Dia Europeu da Arte Rupestre em Mação com visitas, experimentação, desenho e “5 minutos e 500 frases…”

Em Educação/Ribatejo Cool

A Comemoração do Dia Europeu de Arte Rupestre assinala-se a 9 de outubro 2019. O Município de Mação, fundador da rede CARP e membro da Rede UNESCO de Cidades da Aprendizagem, irá comemorar a data através do seu Museu de Arte Pré-Histórica, em estreita ligação com o Agrupamento de Escolas Verde Horizonte.

Terá lugar uma caminhada com Visita Guiada às Gravuras de Cobragança e a atividade “5 minutos e 500 frases pela Arte Rupestre” durante a qual os escolas param durante 5 minutos para que os alunos escrevam uma frase sobre arte rupestre. A totalidade dos alunos da Escola de Mação, do 5.º ao 12.º ano, irão parar em simultâneo, com os seus professores, dedicando 5 minutos à elaboração, cada um, de uma frase alusiva à importância da arte rupestre e da ciência. Posteriormente, estas frases serão sorteadas, e o vencedor irá ganhar…uma biblioteca.
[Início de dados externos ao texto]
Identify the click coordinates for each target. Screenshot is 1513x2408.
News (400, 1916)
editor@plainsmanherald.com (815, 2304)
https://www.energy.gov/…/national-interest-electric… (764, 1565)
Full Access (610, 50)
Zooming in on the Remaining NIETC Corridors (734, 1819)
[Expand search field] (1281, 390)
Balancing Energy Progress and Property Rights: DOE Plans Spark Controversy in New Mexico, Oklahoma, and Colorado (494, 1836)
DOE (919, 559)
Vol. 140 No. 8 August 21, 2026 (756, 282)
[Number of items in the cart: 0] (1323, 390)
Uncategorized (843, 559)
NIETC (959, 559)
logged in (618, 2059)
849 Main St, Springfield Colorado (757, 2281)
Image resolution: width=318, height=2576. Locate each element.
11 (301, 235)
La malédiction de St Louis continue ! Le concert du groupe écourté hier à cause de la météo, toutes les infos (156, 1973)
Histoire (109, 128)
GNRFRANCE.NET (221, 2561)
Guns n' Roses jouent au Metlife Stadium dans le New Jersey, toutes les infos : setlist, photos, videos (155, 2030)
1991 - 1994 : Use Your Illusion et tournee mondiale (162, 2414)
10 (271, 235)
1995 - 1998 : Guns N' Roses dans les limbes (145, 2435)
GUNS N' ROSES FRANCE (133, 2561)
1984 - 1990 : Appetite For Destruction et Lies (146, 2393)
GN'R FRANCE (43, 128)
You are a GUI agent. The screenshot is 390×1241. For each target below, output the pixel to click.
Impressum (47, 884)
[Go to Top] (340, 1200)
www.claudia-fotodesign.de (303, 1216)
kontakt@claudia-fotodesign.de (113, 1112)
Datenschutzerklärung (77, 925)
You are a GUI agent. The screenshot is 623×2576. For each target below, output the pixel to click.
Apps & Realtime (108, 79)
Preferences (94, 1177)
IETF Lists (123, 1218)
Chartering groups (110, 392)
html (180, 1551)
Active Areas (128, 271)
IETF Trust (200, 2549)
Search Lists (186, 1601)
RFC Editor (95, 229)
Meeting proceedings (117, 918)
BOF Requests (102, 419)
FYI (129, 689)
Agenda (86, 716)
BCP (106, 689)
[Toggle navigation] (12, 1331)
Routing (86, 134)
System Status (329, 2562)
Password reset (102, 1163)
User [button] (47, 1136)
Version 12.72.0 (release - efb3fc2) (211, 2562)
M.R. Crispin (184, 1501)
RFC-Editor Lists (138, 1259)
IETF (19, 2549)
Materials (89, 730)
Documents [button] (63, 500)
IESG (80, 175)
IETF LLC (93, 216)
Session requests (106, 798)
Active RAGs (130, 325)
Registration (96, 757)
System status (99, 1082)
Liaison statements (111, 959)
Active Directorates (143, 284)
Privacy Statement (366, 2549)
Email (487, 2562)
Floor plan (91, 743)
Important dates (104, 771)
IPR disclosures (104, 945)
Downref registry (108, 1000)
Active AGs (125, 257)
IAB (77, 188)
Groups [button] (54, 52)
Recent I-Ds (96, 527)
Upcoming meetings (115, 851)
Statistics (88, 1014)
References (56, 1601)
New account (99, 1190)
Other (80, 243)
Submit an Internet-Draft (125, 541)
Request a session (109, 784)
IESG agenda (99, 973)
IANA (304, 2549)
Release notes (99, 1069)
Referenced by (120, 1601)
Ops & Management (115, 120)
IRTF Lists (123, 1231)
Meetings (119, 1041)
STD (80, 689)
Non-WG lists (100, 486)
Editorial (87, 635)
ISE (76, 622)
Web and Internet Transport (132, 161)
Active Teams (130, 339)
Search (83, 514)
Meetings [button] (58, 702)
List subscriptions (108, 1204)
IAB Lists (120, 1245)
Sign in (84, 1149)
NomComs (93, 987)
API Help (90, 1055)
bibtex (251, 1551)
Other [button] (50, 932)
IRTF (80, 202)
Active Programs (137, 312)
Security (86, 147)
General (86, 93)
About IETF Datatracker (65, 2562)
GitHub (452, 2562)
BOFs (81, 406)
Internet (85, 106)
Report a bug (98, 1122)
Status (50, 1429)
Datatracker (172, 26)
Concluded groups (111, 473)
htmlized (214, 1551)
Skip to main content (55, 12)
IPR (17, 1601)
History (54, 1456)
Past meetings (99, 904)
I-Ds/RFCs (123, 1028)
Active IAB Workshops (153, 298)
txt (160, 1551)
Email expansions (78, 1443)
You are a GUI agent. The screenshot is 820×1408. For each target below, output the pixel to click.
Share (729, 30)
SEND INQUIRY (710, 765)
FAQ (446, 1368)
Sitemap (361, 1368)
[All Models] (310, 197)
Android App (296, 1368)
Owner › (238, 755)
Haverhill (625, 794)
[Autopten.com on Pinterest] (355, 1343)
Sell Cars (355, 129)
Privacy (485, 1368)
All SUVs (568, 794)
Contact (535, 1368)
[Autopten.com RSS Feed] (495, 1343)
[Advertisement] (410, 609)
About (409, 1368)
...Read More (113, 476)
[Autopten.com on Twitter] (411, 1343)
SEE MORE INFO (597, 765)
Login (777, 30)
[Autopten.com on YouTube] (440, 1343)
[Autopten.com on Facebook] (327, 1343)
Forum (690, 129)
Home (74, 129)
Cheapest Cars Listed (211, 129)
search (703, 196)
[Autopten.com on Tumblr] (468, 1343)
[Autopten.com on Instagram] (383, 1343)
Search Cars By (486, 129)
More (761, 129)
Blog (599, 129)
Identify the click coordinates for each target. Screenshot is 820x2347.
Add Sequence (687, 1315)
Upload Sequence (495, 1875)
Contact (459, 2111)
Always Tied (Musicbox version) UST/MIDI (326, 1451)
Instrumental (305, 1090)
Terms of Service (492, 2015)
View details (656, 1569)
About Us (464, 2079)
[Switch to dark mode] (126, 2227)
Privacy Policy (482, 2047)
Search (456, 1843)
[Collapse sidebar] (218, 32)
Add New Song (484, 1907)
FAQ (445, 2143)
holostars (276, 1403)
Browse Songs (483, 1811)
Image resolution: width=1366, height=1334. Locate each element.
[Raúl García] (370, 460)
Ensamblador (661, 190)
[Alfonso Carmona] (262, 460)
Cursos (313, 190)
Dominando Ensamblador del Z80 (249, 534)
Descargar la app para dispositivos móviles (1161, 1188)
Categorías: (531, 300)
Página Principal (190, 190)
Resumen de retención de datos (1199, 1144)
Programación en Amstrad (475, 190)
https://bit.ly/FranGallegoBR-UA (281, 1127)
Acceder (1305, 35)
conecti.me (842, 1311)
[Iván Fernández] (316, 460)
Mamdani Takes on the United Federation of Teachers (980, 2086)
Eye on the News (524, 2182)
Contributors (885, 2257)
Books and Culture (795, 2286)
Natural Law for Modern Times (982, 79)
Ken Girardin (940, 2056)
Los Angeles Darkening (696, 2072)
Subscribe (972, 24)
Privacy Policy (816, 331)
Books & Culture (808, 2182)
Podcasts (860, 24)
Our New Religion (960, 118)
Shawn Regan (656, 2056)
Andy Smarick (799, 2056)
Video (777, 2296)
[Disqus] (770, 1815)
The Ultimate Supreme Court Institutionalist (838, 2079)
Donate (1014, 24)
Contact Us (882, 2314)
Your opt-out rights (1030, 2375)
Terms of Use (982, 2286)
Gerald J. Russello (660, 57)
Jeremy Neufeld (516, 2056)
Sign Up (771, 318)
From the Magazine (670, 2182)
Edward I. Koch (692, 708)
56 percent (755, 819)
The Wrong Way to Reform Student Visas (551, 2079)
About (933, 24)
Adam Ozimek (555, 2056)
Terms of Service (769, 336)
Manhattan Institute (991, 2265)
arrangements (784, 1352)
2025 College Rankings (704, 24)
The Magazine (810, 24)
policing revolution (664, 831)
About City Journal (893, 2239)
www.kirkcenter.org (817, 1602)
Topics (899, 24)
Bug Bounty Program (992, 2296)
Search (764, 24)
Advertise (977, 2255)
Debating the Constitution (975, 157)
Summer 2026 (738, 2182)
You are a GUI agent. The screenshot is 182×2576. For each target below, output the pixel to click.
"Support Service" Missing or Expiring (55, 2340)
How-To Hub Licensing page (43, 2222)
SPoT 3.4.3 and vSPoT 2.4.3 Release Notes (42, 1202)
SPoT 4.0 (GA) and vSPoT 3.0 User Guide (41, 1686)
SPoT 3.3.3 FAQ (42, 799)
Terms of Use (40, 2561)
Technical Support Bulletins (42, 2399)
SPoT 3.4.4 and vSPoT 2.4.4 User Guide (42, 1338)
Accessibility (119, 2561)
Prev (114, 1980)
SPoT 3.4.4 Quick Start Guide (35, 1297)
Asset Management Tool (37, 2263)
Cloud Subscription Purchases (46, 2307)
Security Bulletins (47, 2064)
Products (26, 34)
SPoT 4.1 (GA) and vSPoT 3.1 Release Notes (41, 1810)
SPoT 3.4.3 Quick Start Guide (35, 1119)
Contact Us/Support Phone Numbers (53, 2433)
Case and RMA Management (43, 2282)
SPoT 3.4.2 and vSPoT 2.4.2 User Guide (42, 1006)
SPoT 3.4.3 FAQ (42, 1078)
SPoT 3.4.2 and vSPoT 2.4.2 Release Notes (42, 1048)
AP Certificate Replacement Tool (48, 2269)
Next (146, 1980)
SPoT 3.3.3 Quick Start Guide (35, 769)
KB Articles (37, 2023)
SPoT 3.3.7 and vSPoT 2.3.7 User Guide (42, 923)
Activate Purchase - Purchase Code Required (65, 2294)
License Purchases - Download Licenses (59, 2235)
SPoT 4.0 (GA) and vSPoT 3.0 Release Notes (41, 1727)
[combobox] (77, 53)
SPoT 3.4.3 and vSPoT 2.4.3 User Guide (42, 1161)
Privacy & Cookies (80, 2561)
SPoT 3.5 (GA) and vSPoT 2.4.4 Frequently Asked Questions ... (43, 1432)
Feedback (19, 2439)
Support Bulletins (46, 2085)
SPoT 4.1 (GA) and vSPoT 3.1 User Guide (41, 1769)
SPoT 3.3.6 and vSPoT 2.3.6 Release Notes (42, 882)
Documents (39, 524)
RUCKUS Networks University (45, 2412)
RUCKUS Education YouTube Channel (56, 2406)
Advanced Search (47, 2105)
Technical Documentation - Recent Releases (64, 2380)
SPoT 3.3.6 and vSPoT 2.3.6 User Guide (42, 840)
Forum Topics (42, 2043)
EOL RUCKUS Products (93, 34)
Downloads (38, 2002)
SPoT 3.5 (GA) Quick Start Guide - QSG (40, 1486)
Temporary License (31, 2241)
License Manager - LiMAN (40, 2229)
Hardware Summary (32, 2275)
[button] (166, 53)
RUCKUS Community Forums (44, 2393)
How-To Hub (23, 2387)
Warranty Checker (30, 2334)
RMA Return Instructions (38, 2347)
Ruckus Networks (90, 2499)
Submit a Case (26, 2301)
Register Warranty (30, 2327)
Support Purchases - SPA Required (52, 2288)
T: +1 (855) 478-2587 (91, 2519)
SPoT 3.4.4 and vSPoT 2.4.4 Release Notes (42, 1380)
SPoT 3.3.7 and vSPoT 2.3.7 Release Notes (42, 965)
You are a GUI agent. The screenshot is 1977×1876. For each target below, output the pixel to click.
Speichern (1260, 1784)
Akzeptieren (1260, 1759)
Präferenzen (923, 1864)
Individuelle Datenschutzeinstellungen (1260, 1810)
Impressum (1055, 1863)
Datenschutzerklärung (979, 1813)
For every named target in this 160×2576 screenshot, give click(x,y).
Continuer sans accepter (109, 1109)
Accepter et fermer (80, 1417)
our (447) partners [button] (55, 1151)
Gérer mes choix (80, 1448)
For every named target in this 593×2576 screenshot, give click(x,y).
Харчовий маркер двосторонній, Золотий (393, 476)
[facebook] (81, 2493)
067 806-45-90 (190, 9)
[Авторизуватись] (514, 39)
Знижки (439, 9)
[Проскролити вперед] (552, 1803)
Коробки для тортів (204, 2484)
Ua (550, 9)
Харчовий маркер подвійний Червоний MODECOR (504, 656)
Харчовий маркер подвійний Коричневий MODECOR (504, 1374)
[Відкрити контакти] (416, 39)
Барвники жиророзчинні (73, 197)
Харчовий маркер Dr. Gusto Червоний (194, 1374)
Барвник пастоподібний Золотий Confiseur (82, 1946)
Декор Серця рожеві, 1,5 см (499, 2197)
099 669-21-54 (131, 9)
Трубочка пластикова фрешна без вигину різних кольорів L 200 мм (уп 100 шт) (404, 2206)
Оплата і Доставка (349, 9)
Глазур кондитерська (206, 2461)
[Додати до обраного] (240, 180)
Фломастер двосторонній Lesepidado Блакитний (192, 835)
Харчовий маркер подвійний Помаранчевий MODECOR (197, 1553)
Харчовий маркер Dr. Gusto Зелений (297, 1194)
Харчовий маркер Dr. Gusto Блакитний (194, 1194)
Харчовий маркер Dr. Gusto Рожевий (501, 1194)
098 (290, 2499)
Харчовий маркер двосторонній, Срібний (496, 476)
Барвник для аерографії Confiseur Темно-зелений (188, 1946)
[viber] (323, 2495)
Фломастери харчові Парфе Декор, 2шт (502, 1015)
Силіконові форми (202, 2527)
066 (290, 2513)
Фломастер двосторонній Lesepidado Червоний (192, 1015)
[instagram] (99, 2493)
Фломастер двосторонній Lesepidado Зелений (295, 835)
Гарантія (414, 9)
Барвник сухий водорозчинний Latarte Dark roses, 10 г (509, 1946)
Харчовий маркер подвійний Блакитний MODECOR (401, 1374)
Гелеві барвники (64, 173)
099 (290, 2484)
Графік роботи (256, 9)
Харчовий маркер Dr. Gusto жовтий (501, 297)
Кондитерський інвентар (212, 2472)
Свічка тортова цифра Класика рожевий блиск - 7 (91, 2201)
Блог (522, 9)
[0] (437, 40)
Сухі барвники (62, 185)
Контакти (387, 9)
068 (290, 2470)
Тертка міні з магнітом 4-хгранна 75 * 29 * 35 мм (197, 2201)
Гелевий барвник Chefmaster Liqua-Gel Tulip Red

Trata-se de promover a noção de ligação entre arte, humanidades e ciências, e de promover a leitura, neste contexto.

Programa de Atividades:

9h15 Visita a Cobragança com as turmas de 3º ano da escola primária de Mação.

9h30 Visita a Cobragança com a população.

10h00 Atividade em Sala de Aula “5 minutos e 500 frases pela Arte Rupestre”.

11h00 Atividade de experimentação na escola secundária.

11h00 Atuação do grupo de dança da escola Secundária.

11h30 Sorteio da frase “5 minutos e 500 frases pela Arte Rupestre”

14h30 Atividade de experimentação na escola Primária e jardim-de-infância.

A principal atividade, comum de todos os sítios neste evento, é o concurso de desenho europeu. Na sequência da visita a Cobragança as crianças têm oportunidade de participar do Concurso Europeu de Design chamado “A primeira arte dos europeus vista pelos europeus do futuro” que será a base temática de uma exposição itinerante posterior.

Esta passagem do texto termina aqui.